___ Source information ___
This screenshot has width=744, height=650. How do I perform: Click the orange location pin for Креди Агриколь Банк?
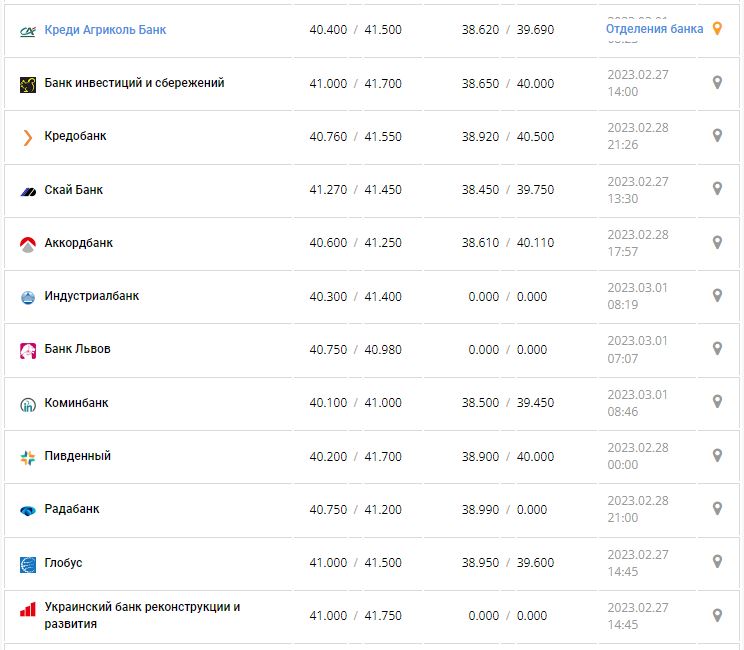(717, 29)
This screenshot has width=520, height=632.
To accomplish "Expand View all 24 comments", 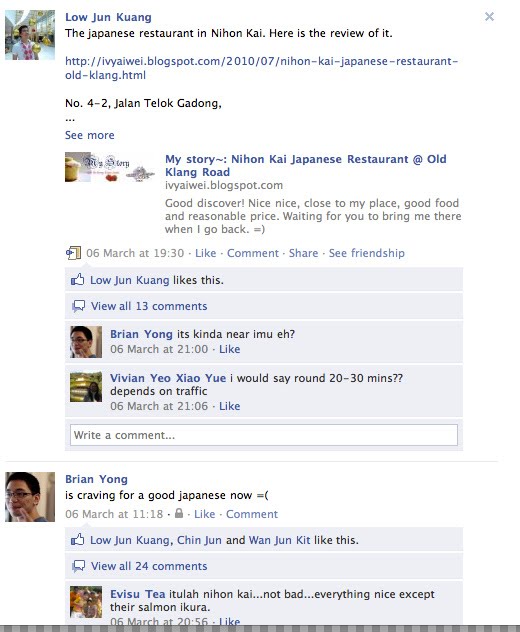I will coord(149,566).
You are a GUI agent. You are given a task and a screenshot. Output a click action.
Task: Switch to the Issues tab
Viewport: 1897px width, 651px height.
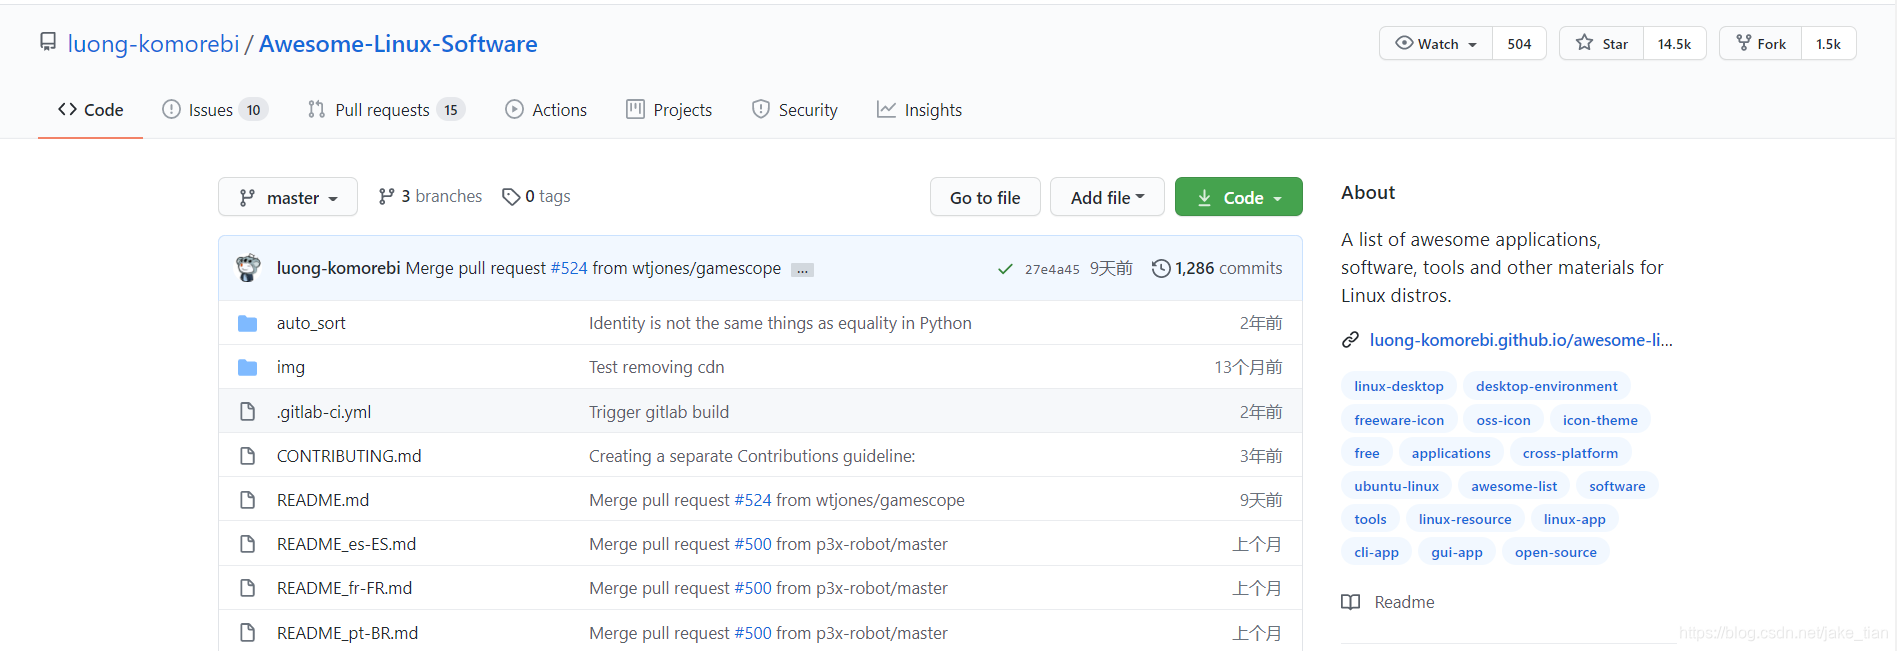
___
### Work item
Omit the pictures and please write out exactly the lines between the one containing "Task: Switch to the Issues tab" and the last line of the entries, both included.

### Your solution
Task: Switch to the Issues tab
Viewport: 1897px width, 651px height.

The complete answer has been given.